Floot — agentic threat model
Floot presents a high agentic risk due to its ability to generate, host, and configure entire application stacks (including databases and auth) from natural language. Without verified sandboxing and automated code safety evaluations, malicious prompt injections could lead to the deployment of vulnerable or compromised production applications.
OWASP AIVSS score rationale
| Autonomy of Action | 0.70 | |
| Goal-Driven Planning | 0.80 | |
| Self-Modification | 0.20 | |
| Dynamic Tool Use | 0.80 | |
| Persistent Memory | 0.60 | |
| Contextual Awareness | 0.60 | |
| Dynamic Identity | 0.30 | |
| Multi-Agent Interactions | 0.10 | |
| Non-Determinism | 0.70 | |
| Opacity & Reflexivity | 0.50 |
Scored with the canonical OWASP AIVSS formula (AIVSS calculator reference); agentic risk factors estimated from the agent’s described capabilities.
MAESTRO 7-layer threat model
Per-layer threats for this agent. Layers tagged “not certain from listing” are general, caveated commentary where the public description didn’t pin that layer.
Not certain from the listing — Floot likely relies on external commercial LLMs (like OpenAI or Anthropic) or open-source models to generate code, exposing it to prompt injection, model reprogramming, or malicious code generation if the underlying model is manipulated.
Not certain from the listing — Floot must manage user prompts, generated codebases, and potentially database schemas. Lack of details on data isolation or vector stores leaves it vulnerable to data leakage or poisoning of code templates.

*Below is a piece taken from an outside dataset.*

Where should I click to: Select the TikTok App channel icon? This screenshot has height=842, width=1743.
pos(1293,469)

Floot acts as an orchestration framework translating high-level user intent into multi-step code generation, database schema creation, and deployment. Insecure tool integration or prompt injection could lead to the generation of vulnerable code or unauthorized system modifications.

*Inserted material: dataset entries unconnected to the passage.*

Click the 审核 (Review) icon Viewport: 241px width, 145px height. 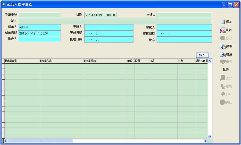pos(223,62)
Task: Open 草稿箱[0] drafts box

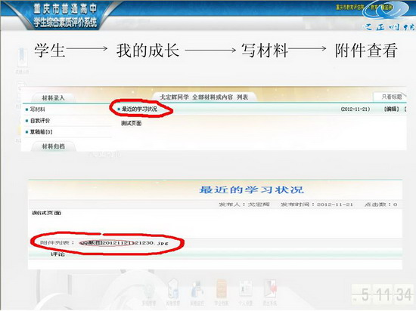Action: [41, 132]
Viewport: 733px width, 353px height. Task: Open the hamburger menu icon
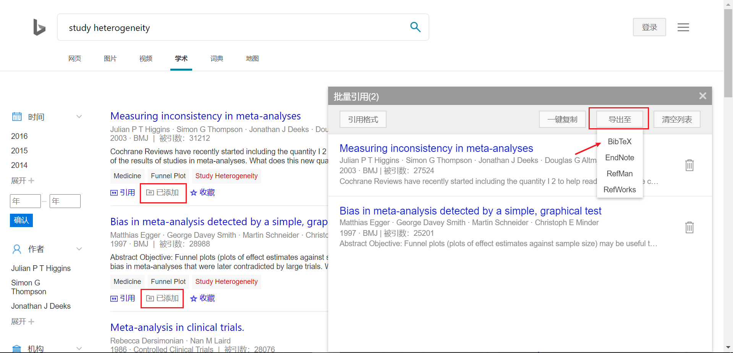point(683,27)
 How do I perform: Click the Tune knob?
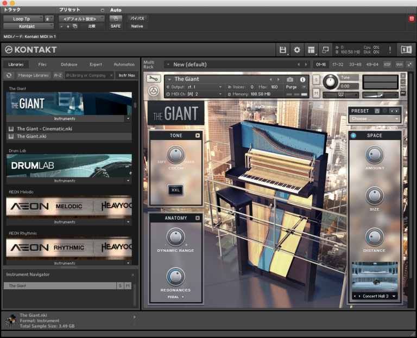coord(330,82)
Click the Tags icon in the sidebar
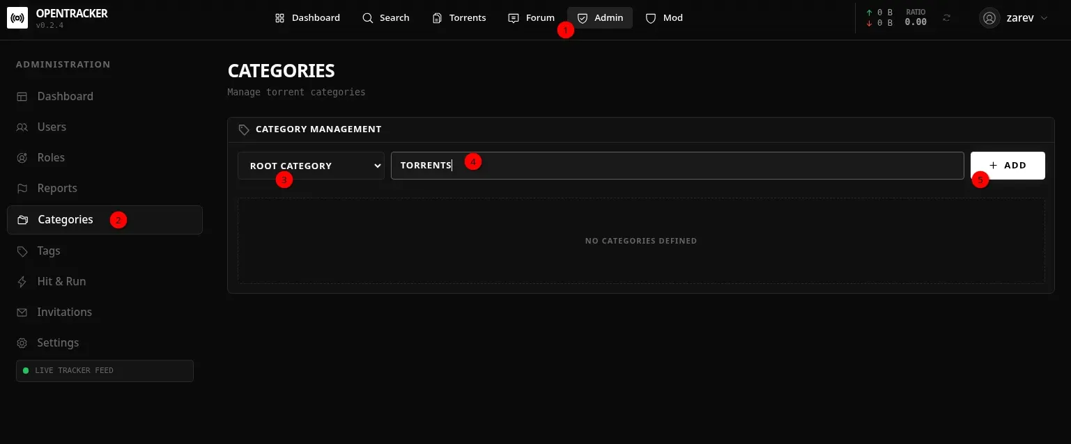 (22, 251)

Since Floot hosts the generated apps (backend, database, auth), the infrastructure layer is highly critical. If the hosting environment lacks strict containerization or sandboxing, a generated malicious app could lead to container escape, lateral movement, or host compromise.

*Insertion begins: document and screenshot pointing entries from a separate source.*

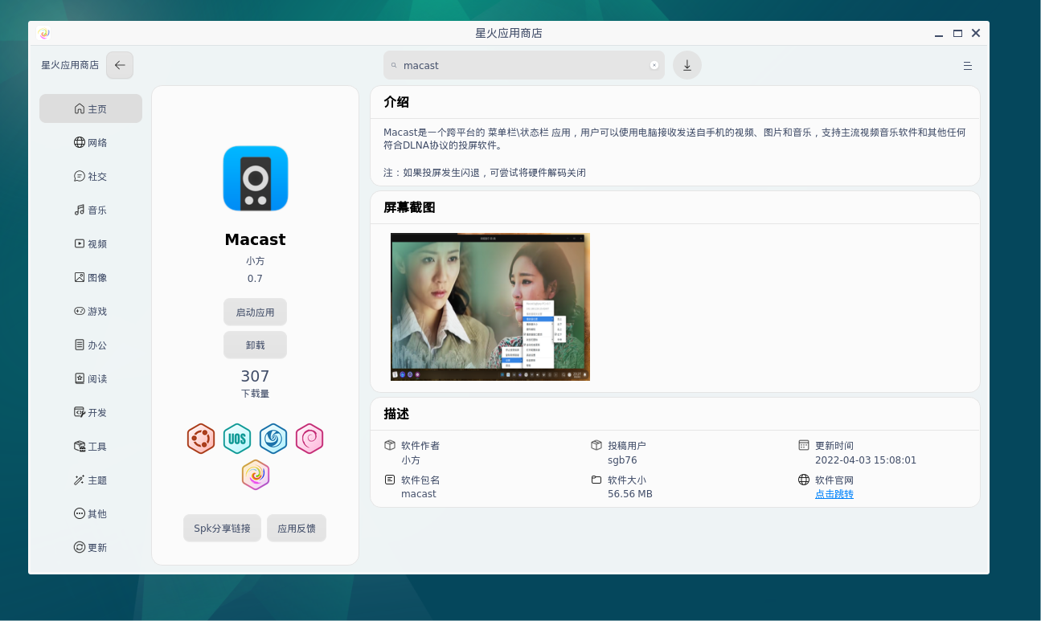Open the 更新 section in sidebar
1041x621 pixels.
91,548
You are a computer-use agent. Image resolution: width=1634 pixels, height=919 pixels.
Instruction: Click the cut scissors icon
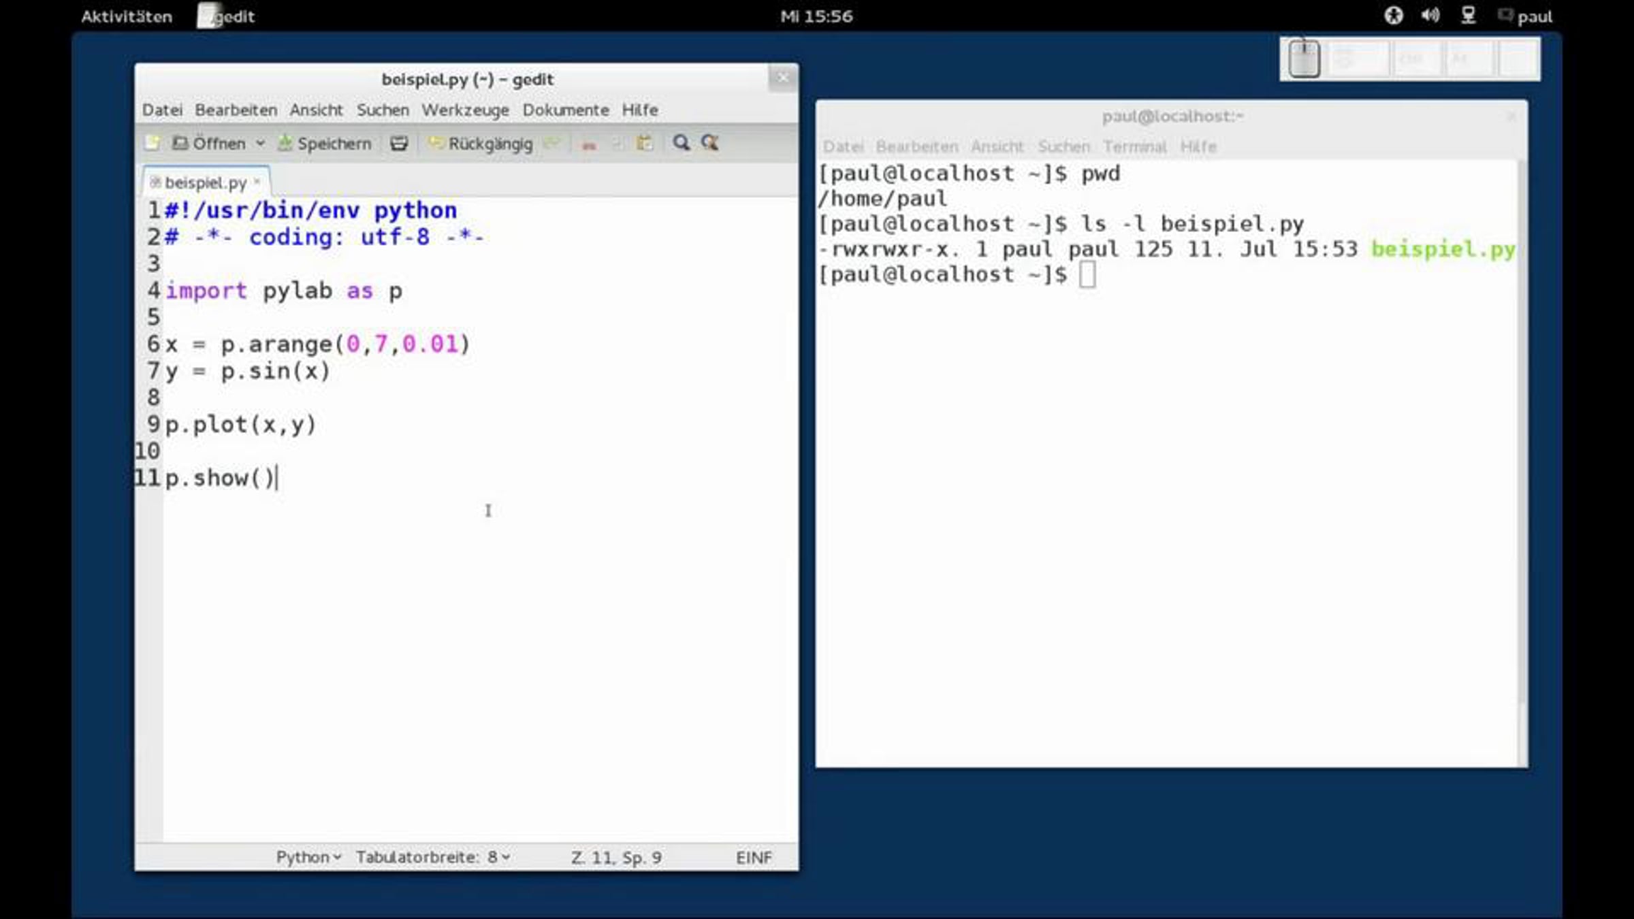pyautogui.click(x=590, y=144)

Not certain from the listing — There is no mention of built-in guardrails, code scanning (SAST), or runtime monitoring for the generated applications, creating a blind spot for deployed vulnerabilities.
Floot handles authentication and hosting for production-grade apps. Without explicit compliance certifications (like SOC2) or robust built-in identity/access management policies, users risk deploying non-compliant or insecure applications.
Not certain from the listing — Floot does not explicitly mention multi-agent coordination or marketplace integrations, but if it interacts with external APIs or package registries, it faces supply chain and cascading failure risks.
MAESTRO — the 7-layer agentic threat-modeling framework (Cloud Security Alliance / Ken Huang).